Balovaptan

Clinical data
- Other names: RG7314
- ATC code: None;

Identifiers
- IUPAC name 8-Chloro-5-methyl-1-(4-pyridin-2-yloxycyclohexyl)-4,6-dihydro-[1,2,4]triazolo[4,3-a][1,4]benzodiazepine;
- CAS Number: 1228088-30-9;
- PubChem CID: 46200932;
- DrugBank: DB14823;
- ChemSpider: 59718648;
- UNII: RAX5D5AGV6;
- KEGG: D11476;

Chemical and physical data
- Formula: C_{22}H_{24}ClN_{5}O
- Molar mass: 409.92 g·mol^{−1}
- 3D model (JSmol): Interactive image;
- SMILES CN1CC2=NN=C([C@H]3CC[C@@H](CC3)OC3=CC=CC=N3)N2C2=C(C1)C=C(Cl)C=C2;
- InChI InChI=1S/C22H24ClN5O/c1-27-13-16-12-17(23)7-10-19(16)28-20(14-27)25-26-22(28)15-5-8-18(9-6-15)29-21-4-2-3-11-24-21/h2-4,7,10-12,15,18H,5-6,8-9,13-14H2,1H3/t15-,18-; Key:GMPZPHGHNDMRKL-RZDIXWSQSA-N;

= Balovaptan =

Chemical compound

Balovaptan (INN; developmental code name RG7314), is a selective small molecule antagonist of the vasopressin V_{1A} receptor which is under development by Roche for the treatment of post-traumatic stress disorder (PTSD).

== Research ==

=== Post-traumatic stress disorder ===
It was in a phase III clinical trial for adults and a phase II clinical trial for children for post-traumatic stress disorder.

=== Autism ===
In January 2018, Roche announced that the US Food and Drug Administration (FDA) had granted breakthrough therapy designation for balovaptan in people with autism spectrum disorder (ASD).

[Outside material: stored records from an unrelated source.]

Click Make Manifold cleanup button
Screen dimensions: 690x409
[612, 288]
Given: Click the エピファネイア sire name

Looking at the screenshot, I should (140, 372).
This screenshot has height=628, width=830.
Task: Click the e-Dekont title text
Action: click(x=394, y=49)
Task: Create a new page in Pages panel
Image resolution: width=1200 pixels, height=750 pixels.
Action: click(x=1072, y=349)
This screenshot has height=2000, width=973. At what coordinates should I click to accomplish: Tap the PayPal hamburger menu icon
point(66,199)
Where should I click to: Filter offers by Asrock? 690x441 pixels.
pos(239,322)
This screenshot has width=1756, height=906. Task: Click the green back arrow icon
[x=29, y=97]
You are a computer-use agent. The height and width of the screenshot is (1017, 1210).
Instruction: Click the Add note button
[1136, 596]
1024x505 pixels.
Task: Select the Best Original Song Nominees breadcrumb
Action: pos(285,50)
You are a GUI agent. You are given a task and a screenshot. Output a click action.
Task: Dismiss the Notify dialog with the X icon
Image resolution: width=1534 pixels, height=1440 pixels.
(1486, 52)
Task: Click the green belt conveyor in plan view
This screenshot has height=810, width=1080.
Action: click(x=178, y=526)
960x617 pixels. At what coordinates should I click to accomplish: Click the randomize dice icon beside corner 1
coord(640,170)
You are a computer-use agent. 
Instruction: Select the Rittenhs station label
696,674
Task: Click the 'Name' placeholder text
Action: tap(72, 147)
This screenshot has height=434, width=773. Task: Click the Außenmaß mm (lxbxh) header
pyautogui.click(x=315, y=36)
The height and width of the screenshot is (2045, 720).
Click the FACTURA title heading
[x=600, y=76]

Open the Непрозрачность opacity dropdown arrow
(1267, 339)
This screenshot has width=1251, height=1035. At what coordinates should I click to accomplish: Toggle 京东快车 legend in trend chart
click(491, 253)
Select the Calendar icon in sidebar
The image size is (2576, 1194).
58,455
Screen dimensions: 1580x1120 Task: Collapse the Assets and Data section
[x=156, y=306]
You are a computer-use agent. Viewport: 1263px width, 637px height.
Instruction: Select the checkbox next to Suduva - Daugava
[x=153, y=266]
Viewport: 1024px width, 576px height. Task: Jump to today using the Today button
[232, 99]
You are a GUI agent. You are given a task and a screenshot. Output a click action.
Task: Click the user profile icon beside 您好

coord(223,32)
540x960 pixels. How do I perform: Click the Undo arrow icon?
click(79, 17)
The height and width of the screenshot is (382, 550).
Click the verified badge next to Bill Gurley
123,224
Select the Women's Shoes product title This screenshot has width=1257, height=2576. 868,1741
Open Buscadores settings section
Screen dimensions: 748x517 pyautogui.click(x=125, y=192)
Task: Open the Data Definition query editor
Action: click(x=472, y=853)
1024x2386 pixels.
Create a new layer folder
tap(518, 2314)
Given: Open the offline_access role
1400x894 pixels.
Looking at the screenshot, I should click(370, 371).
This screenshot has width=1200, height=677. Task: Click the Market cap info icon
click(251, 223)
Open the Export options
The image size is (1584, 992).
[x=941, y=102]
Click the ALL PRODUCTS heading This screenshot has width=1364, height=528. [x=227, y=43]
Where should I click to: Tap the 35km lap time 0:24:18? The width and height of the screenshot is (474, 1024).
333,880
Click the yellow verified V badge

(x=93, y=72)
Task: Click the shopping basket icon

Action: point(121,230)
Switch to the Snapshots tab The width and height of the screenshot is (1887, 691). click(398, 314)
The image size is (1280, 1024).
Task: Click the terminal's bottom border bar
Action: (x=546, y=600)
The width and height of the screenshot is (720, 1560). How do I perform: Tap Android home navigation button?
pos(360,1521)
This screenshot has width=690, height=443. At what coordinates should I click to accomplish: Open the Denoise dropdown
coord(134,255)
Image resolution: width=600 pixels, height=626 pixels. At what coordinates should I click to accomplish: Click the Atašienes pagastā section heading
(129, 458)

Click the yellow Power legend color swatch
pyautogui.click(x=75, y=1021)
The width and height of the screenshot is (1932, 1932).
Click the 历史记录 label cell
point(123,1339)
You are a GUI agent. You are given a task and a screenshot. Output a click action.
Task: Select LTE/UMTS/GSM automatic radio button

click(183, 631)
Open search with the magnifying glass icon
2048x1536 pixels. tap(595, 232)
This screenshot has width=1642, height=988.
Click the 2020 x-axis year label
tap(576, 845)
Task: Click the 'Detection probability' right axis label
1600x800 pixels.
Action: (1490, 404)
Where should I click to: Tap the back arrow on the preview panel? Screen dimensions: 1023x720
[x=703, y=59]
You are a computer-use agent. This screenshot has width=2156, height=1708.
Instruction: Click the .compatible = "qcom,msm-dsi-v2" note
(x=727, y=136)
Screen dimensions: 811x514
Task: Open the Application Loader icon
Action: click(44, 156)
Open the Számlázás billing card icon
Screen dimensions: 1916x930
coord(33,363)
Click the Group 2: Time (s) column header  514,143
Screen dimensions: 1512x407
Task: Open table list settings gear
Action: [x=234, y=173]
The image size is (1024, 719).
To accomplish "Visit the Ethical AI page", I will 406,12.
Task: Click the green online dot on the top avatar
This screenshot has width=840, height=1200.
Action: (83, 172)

The FDA granted this based on the results of the adult phase II clinical trial called VANILLA (Vasopressin ANtagonist to Improve sociaL communication in Autism) study.

The phase III study concluded that balovaptan did not improve social communication in autistic adults.

=== Stroke ===
It was also in phase II studies for the treatment of stroke. However, it has since been discontinued for both of those indications.